In a review for Statesville Record & Landmark, Pam Simon thought the album "is a strange schizophrenic album, almost evenly divided between second-rate acoustic music and the dated concept of the power-trio format". She was critical of their "heavy-metal material [which] tends toward highly pretentious compositions with epic overtones." Simon picked out "By-Tor and the Snow Dog" as such an example which she called "especially horrendous". Though Simon praised Lifeson's "more than competent" guitar work and Peart's drumming, she criticised Lee's "mediocre" voice for sounding too similar to Robert Plant.
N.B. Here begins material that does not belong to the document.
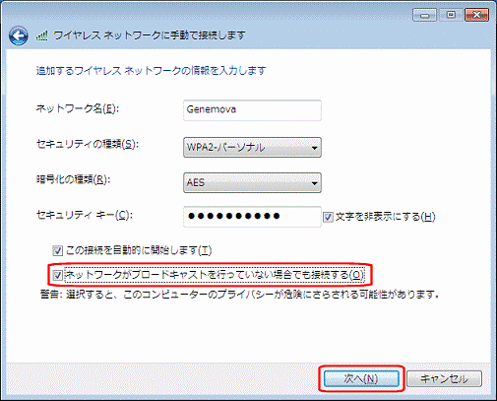The height and width of the screenshot is (401, 497).
Task: Select the AES encryption combo box
Action: pyautogui.click(x=252, y=182)
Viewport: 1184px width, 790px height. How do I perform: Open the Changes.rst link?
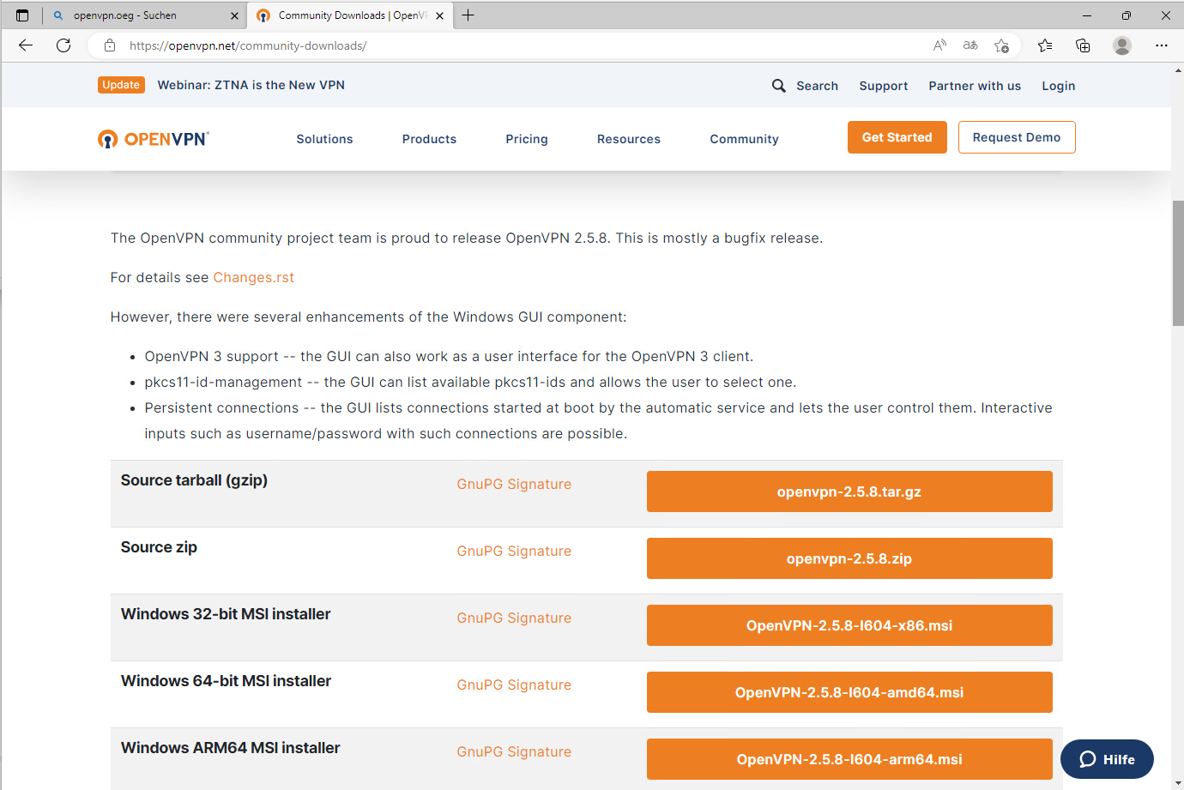[x=253, y=278]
Michael Dolgy in RPM Weekly wrote the album is "a loud but sensitive excursion into ball-blaster rock/roll". Greg Prato of AllMusic said that the album was less straightforward than their debut album, and while it was not one of their best albums, it was one of their most important because it heralded the band's new direction.

Ultimate Classic Rock included the album on their list of the "Top 100 '70s Rock Albums", writing "Neil Peart wasn't just the new drummer; he was the spark that pushed them to greatness."

Professional ratings
Review scores
| Source | Rating |
| AllMusic | Star |
| Collector's Guide to Heavy Metal | 6/8 |
| The Encyclopedia of Popular Music | Star |
| The Essential Rock Discography | 6/10 |
| MusicHound Rock | Star Half star |
| Music Emissions | Star |
| The Rolling Stone Album Guide | Star |
| The Virgin Encyclopedia of 80s Music | Star |

==Reissues==
A remaster was issued in 1997. It was remastered again in 2011 by Andy VanDette as part of the three-volume "Sector" box sets, which re-released all of Rush's Mercury-era albums. In addition to the standard audio CD, the album was also included on an audio DVD in the Sector 1 set, remixed into 5.1 surround sound.
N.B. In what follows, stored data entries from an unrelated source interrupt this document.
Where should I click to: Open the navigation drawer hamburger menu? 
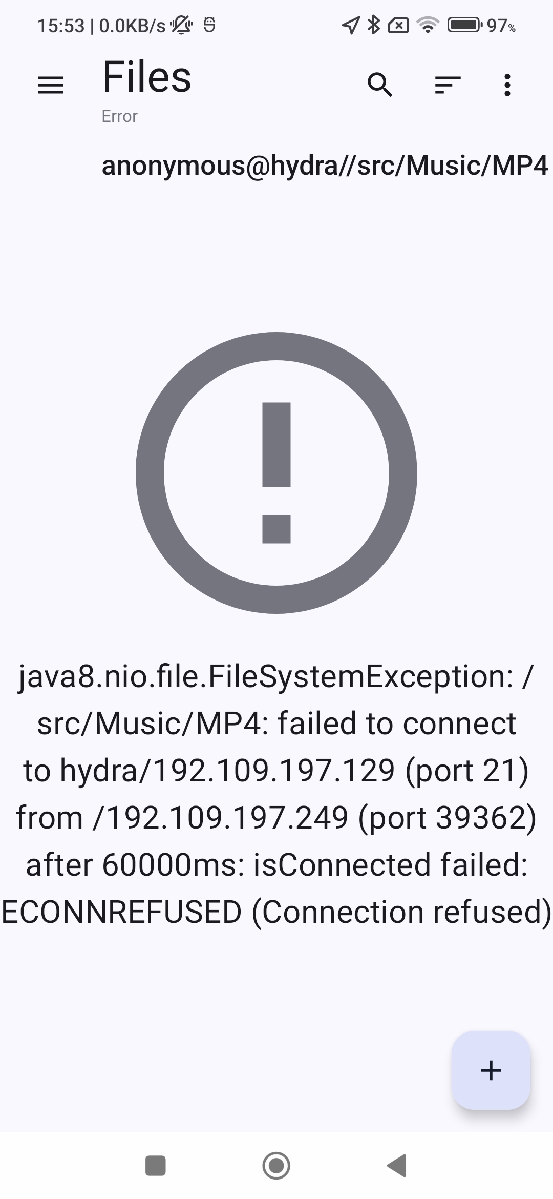(51, 85)
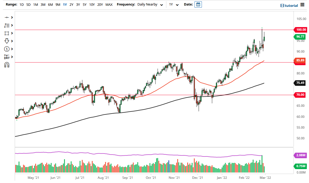Open the calendar date picker
This screenshot has height=183, width=309.
198,4
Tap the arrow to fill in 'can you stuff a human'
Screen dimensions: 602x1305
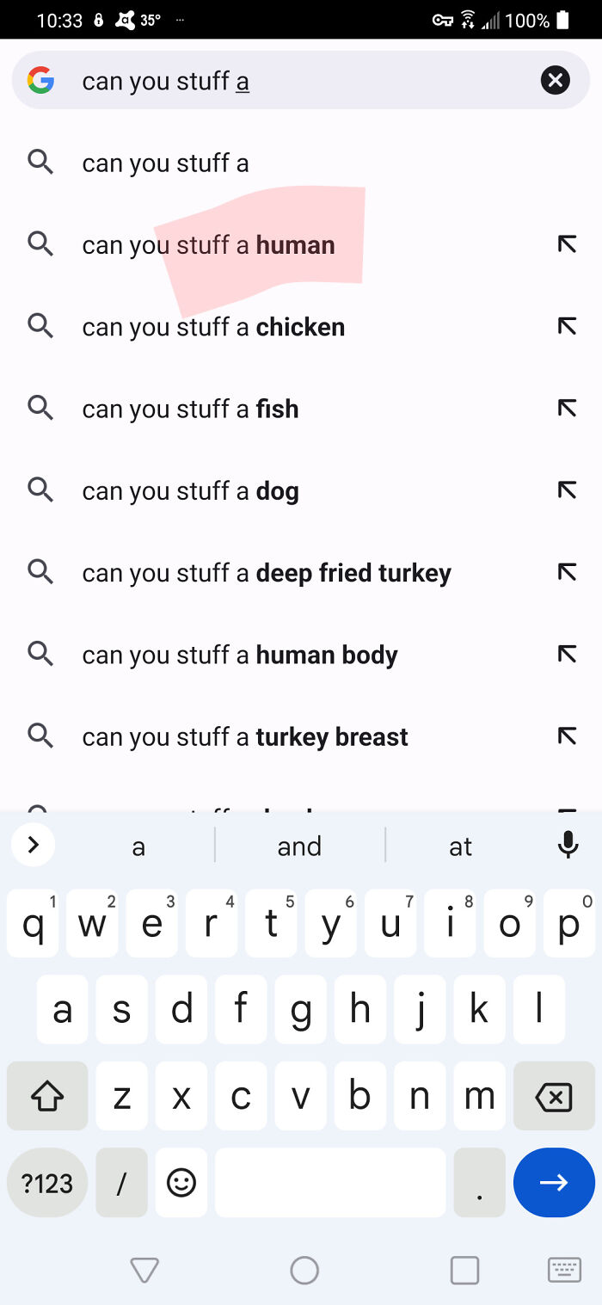click(x=566, y=244)
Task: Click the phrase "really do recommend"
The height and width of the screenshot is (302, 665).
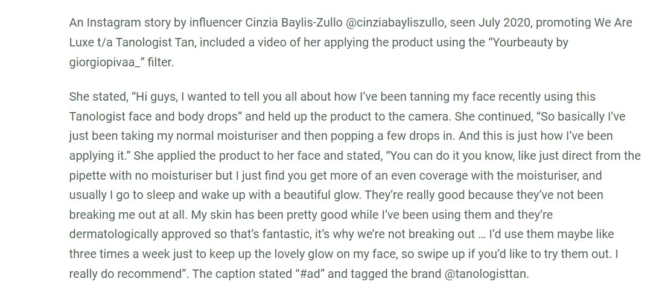Action: click(126, 274)
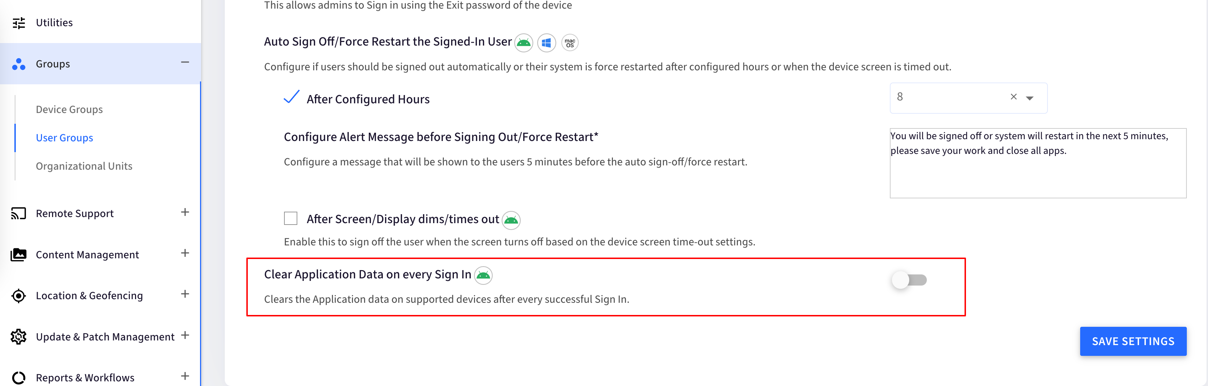Uncheck the After Configured Hours option
The height and width of the screenshot is (386, 1208).
tap(291, 97)

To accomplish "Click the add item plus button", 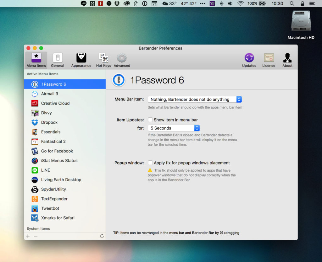I will pyautogui.click(x=28, y=236).
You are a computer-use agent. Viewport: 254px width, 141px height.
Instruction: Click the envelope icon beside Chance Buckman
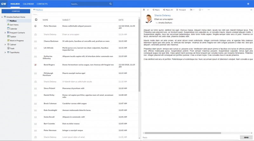[x=36, y=41]
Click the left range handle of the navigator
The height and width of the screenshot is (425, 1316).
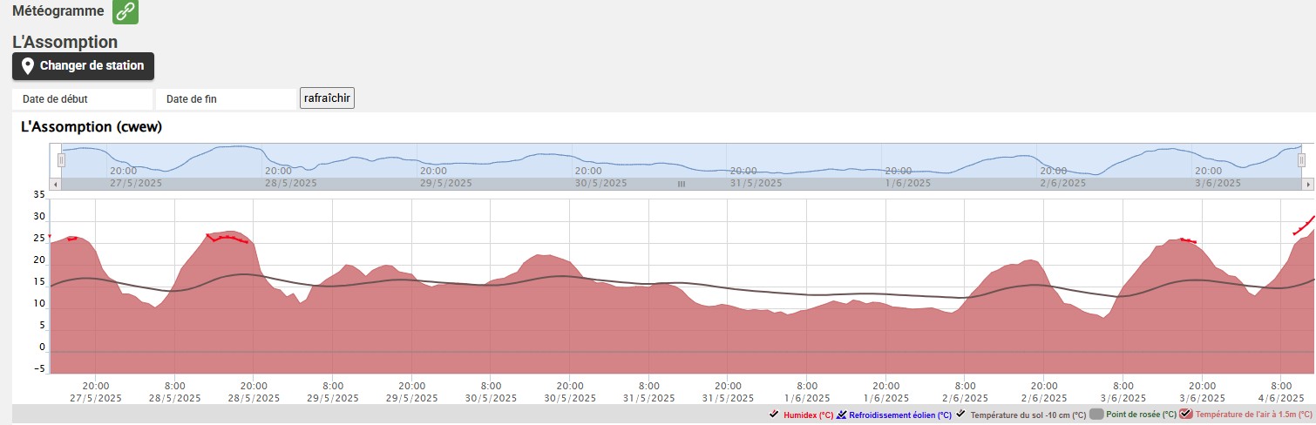(61, 160)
The complete album, along with the self-titled debut and Caress of Steel, was included as part of the 1978 Anthem release Archives.
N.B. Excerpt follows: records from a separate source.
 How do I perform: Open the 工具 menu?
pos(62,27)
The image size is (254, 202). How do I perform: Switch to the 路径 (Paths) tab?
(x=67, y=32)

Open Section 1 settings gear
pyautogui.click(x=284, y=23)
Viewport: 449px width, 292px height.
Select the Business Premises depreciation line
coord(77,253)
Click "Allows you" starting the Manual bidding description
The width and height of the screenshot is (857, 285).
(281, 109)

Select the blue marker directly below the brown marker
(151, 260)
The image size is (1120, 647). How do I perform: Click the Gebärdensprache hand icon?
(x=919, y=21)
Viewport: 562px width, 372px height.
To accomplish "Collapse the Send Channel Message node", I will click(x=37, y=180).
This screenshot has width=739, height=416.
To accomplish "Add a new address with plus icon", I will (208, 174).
Fly By Night was remastered for vinyl in 2015 by Sean Magee at Abbey Road Studios as a part of the official "12 Months of Rush" promotion. The high definition master prepared for this release was also made available for purchase in 24-bit/96 kHz and 24-bit/192 kHz formats, at several high-resolution audio online music stores. These masters have less compression than the 1997 remasters and the "Sector" remasters by Andy VanDette.

==Track listing==
All lyrics written by Neil Peart, except where noted.

Side one
| No. | Title | Lyrics | Music | Length |
|---|---|---|---|---|
| 1. | "Anthem" |  | Geddy Lee, Alex Lifeson | 4:21 |
| 2. | "Best I Can" | Lee | Lee | 3:24 |
| 3. | "Beneath, Between and Behind" |  | Lifeson | 3:01 |
| 4. | "By-Tor and the Snow Dog" I. "At the Tobes of Hades" (0:36) II. "Across the Styx" (0:35) III. "Of the Battle" (6:23) i. "Challenge and Defiance" (2:43) ii. "7/4 War Furor" (0:37) iii. "Aftermath" (1:58) iv. "Hymn of Triumph" (1:05) IV. "Epilogue" (1:04) |  | Lee, Lifeson | 8:37 |

Side two
| No. | Title | Lyrics | Music | Length |
|---|---|---|---|---|
| 1. | "Fly by Night" |  | Lee | 3:18 |
| 2. | "Making Memories" |  | Lee, Lifeson | 2:58 |
| 3. | "Rivendell" |  | Lee | 4:52 |
| 4. | "In the End" | Lee | Lee, Lifeson | 6:44 |

==Personnel==
Credits are adapted from the album's liner notes.

Rush
- Geddy Lee – bass guitars, classical guitar, vocals, "By-Tor"
- Alex Lifeson – electric guitars, 6- and 12-string acoustic guitars, "Snow Dog"
- Neil Peart – drums, percussion

Production
- Rush – production, arrangements, cover concept
- Terry Brown – production, arrangements, engineering, mixing
- John Woloschuk – assistant engineer
- Gilbert Kong at Masterdisk – original mastering
- Eraldo Carugati – cover painting
- Richard Fegley – photography
- Jim Ladwig – art direction
- AGI Chicago – art direction
- Joe Kotleba – design
- Howard "Herns" Ungerleider – "By-Tor" characters inspiration
- Ray Danniels and Vic Wilson, SRO Productions – management
- Moon Records – executive production

==Charts==

| Chart (1975) | Peak position |
|---|---|
| Canada Top Albums/CDs (RPM) | 9 |
| US Billboard 200 | 113 |

==Certifications==

| Region | Certification | Certified units/sales |
| Canada (Music Canada) | Platinum | 100,000^{^} |
| United States (RIAA) | Platinum | 1,000,000^{^} |
^{^} Shipments figures based on certification alone.